Experiencing Meg Foley

by Megan Bridge

Dear Meg,

It was such a pleasure to see you dance just now. Your body is intelligent, articulate, precise. Programs were given out post-show, and I just read your notes, which you disclaim by saying that you “don’t like program notes, to read or to write.” So first I want to say that I do like program notes, especially by artists like you who have big ideas that are relevant and questioning; ideas that ask your audience to ask your questions, or at least be aware of them, alongside you. You believe in art that is interactive, “not in the way that the performer gets in your face or that you’re moved around or that it’s precisely framed just for you, instead that it inspires you to notice time passing...”

We all enter the space. Then you enter the space, the six of you, the performers. You make a pile of yourselves on the floor. You are lying in a pool of light. One at a time you extricate yourselves from the pile, taking turns leaving and returning.  You chat with each of us, the audience members, individually.

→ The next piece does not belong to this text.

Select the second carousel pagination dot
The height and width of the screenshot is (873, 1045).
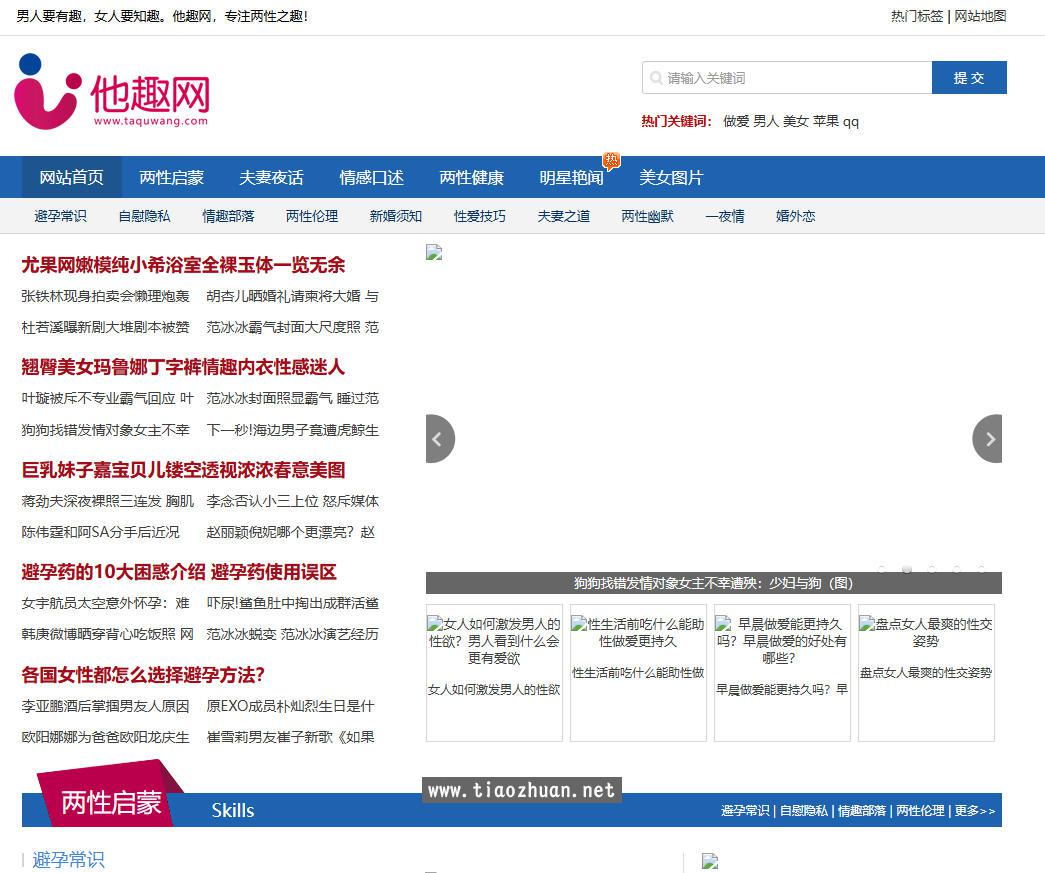coord(907,569)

Your direction, “take this chair and move it over there,” is delivered casually, but there’s a hush to it. This is serious. We all settle down in our assigned positions, some audience members on that side, some on this. You are in the middle, with Chris Forsyth, who is creating the music for our collective experience. The room fills with deepening red, until the light fades slowly and my eyes fight for focus. Lenore Doxsee is comfortable in her medium, reminding us of the many ways that light can guide our attention. Colors saturate, or isolate. Spots may follow, lasers point. In this shifting environment, and over the next sixty minutes, my attention is directed to many beautiful things.

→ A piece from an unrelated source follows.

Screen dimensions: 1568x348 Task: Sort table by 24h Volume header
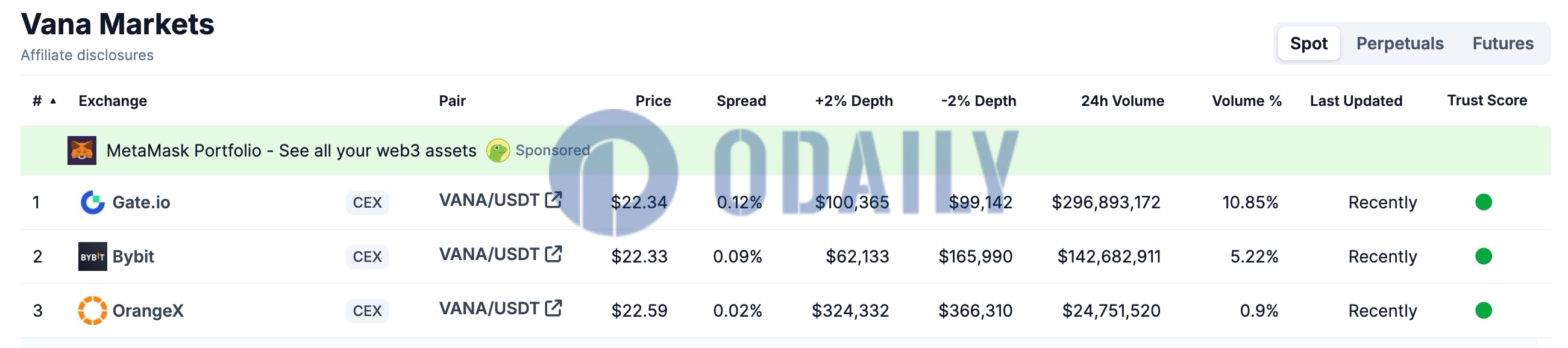(1123, 101)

The doors to the theater are thrown open by your Greek chorus of dancers (Christina Gesualdi, Magda San Millan, and Annie Wilson). The audience members seated opposite me are thrown into stark silhouette. I’m sad that they, with their backs to the rectangle of grey twilight, can’t see what I’m seeing. The bright red of an exit sign hovers above their heads. This bugs me at first, until I realize that the color of the light that you sit in with Chris matches the exit sign exactly. It’s a precise visual image, one that feels carefully constructed (is it?), and I’m drawn to that.

The dancers approach us again. We’re asked to stand shoulder to shoulder, to “extend the line” you’ve set up with Chris and Lenore on one side of the space. We notice our huge shadows looming on the wall. Next we are directed to lie on the floor. The dancers helicopter and tiptoe over us. I wonder if anyone will get stepped on. I’m pretty uncomfortable. The guy to my right has a shirt that’s riding up to expose his belly. I prop myself up on my elbows. I’m the only one, and I’m really glad that I do this, because I catch a fading image of dancers standing stock-still in a follow-spot at the end of the room. I feel lucky, I think no one else sees this.

Now we’re moved again...half of us directed to go up to one balcony, and half to the other. You dance for us on the balcony, a few feet away. Now it’s my turn to wonder what the people opposite me can see. Lenore pulls up the window shades, you are dancing on the floor now. I catch my breath. Perfectly, precisely framed (just for me?) by the window is a patch of snow-covered grass. A bundled dude is playing with his dog. Unbeknownst to you, I am sure, your movement echoes his...you wander, turn, scan and step. Your weight shifts. The movement fades. You lie still in a frame of yellow light, bathed in warmth that permeates your skin, a stark contrast to the pale cold outside. I look up, and there’s the exit sign again. It makes me think of Sartre and “no” and admonitions versus invitations versus demands versus commands. If this performance is “with” me then could I cut that space now like the light does? Like the bossy sound made by Chris’ boots as he cuts it with his patriarchal stride? Cut right across and walk out that door? What then? Would you still be dancing if we, your co-experiencers, were gone?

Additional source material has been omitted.